# Crappie Bait



## coyote_buster

I'm kind of a new fisherman and my friend Dalton has only been real big into it for about a year.We heard that at Grove Lake people have been catching crappies like crazy so we figured we would give it a shot since they are some good eating. we found a little finger of water where it was about 20 yards wide and went about 150 yards into the forest. The water wasn't very clear and there were tree braches hanging right above the water so it looked like we would have some good luck. We casted right next to the tree branches and never got any luck. Then we tried the open water next to the cattails and moss and didn't get anything. We were using worms and little things that were about the size of a large minnow that were red and black. Is there something else we should use.


----------



## nodakoutdoors.com

I've caught almost every open water crappie of my life using:

1) Crappie minnows on slip bobbers (smallest minnows you can find work great)

- _The tasks_
• 1. In the crappie bait thread, how wide was the finger of water the two friends found at Grove Lake?
• 2. Continue the crappie bait thread from its last line.

- _Information shown_
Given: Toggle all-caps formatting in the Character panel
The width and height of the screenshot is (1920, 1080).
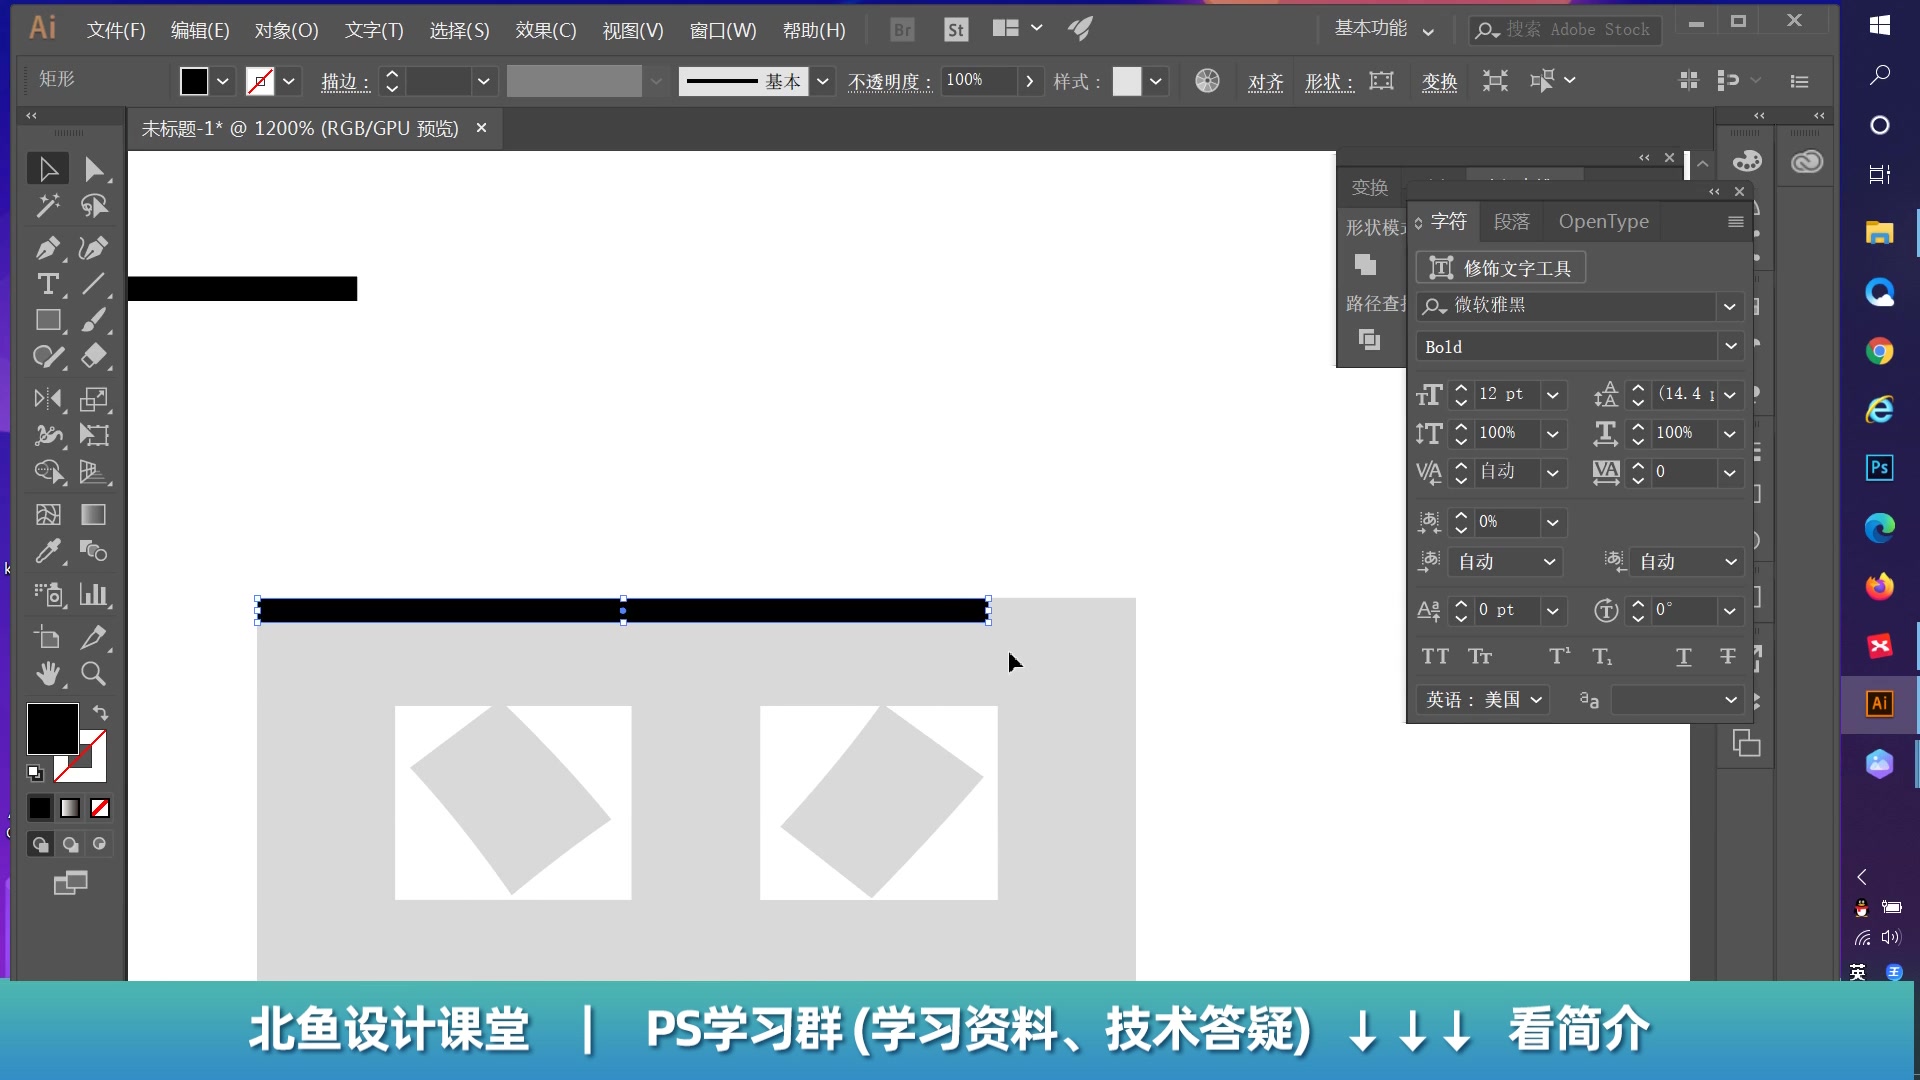Looking at the screenshot, I should click(x=1434, y=656).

- _Responses per task_
• 1. About 20 yards wide.

• 2.
2) Beetle spins (yellow is my favorite - no bait needed)


----------



## AlpineArcher24

1" tube jigs, beetle spins, small jigs with minnows


----------



## whitehorse

Chris Hustad said:


> I've caught almost every open water crappie of my life using:
> 
> 1) Crappie minnows on slip bobbers (smallest minnows you can find work great)
> 
> 2) Beetle spins (yellow is my favorite - no bait needed)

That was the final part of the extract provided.